Milli Eğitim Bakanlığının 2011 yılı bütçesi ise 34 milyar liradır. Bu bütçeden 750 bin çalışanın ücreti, tedavi ve yolluk giderleri, araç ve donatım alımı ile yeni yatırımların yapılması gerekmektedir. Bu da gösteriyor ki Milli Eğitim Bakanlığına ayrılan bütçe ile güçlendirme yapılması mümkün görülmemektedir.
Ülkemizde 16 milyon çocuğun okula devam ettiği düşünüldüğünde, eğitim öğretimin devam ettiği bir saatte olabilecek bir depremin kaç cana mal olacağını varın siz tasavvur edin.
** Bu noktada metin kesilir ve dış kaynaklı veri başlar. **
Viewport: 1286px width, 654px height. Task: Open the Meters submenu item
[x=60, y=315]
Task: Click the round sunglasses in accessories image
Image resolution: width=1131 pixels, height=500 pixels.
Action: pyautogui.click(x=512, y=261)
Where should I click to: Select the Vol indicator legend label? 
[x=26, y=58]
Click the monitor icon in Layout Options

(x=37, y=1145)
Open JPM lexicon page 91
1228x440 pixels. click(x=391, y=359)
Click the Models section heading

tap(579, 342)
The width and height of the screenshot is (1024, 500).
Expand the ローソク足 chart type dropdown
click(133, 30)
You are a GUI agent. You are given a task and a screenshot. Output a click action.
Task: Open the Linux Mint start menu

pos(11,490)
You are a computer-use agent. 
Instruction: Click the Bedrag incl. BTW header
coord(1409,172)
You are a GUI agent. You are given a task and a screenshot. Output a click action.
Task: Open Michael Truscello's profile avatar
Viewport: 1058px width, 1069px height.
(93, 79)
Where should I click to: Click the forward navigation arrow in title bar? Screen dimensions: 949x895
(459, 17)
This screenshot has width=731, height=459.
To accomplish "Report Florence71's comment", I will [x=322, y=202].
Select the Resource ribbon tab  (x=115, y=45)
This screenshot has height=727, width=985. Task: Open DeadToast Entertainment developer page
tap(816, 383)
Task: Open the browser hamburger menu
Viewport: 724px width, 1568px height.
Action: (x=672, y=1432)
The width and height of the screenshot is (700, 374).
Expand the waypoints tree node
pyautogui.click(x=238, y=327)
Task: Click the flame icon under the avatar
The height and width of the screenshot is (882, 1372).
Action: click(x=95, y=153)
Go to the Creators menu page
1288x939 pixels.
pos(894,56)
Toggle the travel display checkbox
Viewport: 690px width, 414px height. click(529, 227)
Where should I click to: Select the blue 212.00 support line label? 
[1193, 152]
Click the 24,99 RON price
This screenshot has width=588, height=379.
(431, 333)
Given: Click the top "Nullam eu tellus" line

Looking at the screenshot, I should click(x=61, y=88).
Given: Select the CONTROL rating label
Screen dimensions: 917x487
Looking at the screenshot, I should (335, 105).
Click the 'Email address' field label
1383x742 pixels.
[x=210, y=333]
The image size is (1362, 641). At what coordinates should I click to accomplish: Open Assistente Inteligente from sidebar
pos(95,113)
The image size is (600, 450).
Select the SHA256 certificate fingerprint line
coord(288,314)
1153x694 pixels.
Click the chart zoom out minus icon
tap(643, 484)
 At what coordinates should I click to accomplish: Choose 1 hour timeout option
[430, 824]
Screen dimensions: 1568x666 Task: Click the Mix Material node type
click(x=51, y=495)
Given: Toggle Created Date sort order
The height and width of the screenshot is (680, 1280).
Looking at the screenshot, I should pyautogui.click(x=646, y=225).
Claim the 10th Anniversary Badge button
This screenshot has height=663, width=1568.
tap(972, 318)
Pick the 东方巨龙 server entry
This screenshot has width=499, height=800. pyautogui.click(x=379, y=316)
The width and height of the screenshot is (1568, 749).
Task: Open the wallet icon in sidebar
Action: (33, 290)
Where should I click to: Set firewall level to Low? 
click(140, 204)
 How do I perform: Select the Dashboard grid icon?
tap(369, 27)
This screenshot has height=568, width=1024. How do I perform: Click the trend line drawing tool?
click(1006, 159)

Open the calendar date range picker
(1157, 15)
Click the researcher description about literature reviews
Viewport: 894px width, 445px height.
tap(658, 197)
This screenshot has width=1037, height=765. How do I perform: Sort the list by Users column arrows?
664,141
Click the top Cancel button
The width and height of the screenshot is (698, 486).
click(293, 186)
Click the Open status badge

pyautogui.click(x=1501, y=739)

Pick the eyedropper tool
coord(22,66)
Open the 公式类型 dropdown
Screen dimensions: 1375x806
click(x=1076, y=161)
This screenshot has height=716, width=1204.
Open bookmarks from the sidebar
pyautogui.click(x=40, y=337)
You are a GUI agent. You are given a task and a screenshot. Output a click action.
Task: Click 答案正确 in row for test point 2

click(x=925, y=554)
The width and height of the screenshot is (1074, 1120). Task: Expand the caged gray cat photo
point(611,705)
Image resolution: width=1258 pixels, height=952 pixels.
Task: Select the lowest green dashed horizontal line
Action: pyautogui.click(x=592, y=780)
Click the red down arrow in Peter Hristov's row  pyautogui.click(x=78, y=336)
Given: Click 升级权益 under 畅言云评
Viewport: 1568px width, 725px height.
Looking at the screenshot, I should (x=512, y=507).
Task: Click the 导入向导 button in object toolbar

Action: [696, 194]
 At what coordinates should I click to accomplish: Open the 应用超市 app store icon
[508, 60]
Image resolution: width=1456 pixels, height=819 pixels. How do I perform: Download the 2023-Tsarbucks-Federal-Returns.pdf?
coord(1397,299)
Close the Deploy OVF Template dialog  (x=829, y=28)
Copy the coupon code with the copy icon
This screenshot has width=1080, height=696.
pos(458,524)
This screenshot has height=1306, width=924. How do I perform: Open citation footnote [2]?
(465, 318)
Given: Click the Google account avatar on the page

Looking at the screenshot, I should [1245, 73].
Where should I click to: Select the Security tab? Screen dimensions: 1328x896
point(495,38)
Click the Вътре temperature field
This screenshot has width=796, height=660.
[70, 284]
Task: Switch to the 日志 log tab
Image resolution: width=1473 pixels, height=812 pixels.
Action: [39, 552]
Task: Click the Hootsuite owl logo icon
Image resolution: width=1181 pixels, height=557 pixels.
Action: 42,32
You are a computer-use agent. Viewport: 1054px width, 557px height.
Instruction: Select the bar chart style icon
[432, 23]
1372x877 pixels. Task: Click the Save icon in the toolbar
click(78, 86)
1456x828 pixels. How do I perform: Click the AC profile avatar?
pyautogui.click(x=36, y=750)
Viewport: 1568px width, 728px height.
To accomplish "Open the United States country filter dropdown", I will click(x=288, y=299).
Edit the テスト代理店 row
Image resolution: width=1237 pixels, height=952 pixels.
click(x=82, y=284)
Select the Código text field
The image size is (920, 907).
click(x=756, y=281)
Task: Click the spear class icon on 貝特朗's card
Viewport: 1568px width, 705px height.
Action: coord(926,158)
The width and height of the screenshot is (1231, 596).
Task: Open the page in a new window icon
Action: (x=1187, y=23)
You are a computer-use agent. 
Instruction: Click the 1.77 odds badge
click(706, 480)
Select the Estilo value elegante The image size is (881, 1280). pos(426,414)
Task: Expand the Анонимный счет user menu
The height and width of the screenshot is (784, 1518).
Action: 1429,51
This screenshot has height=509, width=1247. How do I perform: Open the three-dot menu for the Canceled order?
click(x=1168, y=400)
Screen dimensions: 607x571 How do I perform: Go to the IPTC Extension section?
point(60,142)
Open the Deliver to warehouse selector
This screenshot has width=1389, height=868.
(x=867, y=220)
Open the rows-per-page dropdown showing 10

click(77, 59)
Olası bir depremde milyonlarca çocuğun ölümü tabii bir durum mu, yoksa birilerinin çıkarı uğruna yapılmış bir katliam mıdır. Elbette bir katliamdır. Bu katliamın sorumluları kimdir diye bakarsak, elbette dünyası için cebini doldurmaya çalışan her dönemin yandaş müteahhitleri, onların küçük kırıntılarla beslediği denetçiler, rüşvet karşılığı o binalara ruhsat verenler ile çıkarı uğruna tüm bunları görmezden gelen yöneticilerdir.
Herhangi bir kişi haklı veya haksız yere bir başka kişinin ölümüne neden olduğu zaman ömür boyu hapisle cezalandırılır da, katliama neden olan müteahhitler ceza yerine devlet ihalesi almaya, onları denetlerken rüşvet yiyenler üst makamlara gelmeye devam ederken, olaylara göz yuman siyasiler oy alıp ülkeyi ne güzel yönettiklerinin nutuklarını atarlar. Galiba bu da ülkemizde demokrasinin ne kadar ileri gittiğinin göstergesi olsa gerek.
En azından şu son depremden ders çıkarılarak bugüne kadar düşülen hatalara tekrar düşülmez. Ha şu son deprem derken orada kaybettiğimiz canlar ciğerlerimizi param parça etmiştir. Ölenlerimize Allahtan rahmet, yakınlarına ve tüm milletimize başsağlığı, yaralılarımıza acil şifalar diliyorum. Bu hale gelmelerine neden olanları da Allaha havale ediyorum.
Ancak depremin oluşumuyla birlikte olayları kendileri için bir ranta çevirmeye çalışanları da üzülerek izliyorum. Adeta güç birliği yaparcasına harekete geçen bölücüler ve yandaşları halkı kışkırtmaya devam ediyor. Bazı dedikodularla kişileri ve güvenlik güçlerini hedef göstererek olaylara neden oluyorlar. Bazıları ajitasyon peşinde koşarak olacaklardan medet ummaya çalışıyor.
O beldelerde insanların acısı büyüktür. Sorunları vardır. Eksiklik aksaklıklar çoktur. Bunlara katılmamak mümkün değildir. Bu durum, bu depreme has bir olayda değil, bundan önceki depremlerde de yaşanmıştır. Anlayacağınız kasıttan ziyade yetersiz ve tedbirsizliğin sonucudur.
Dileriz gerekli dersler çıkarılır, tahrikçilerin önüne geçilip acılı halkın yaraları biran önce sarılıp bir daha, görülen eksiklik ve aksaklıklara meydan verilmez.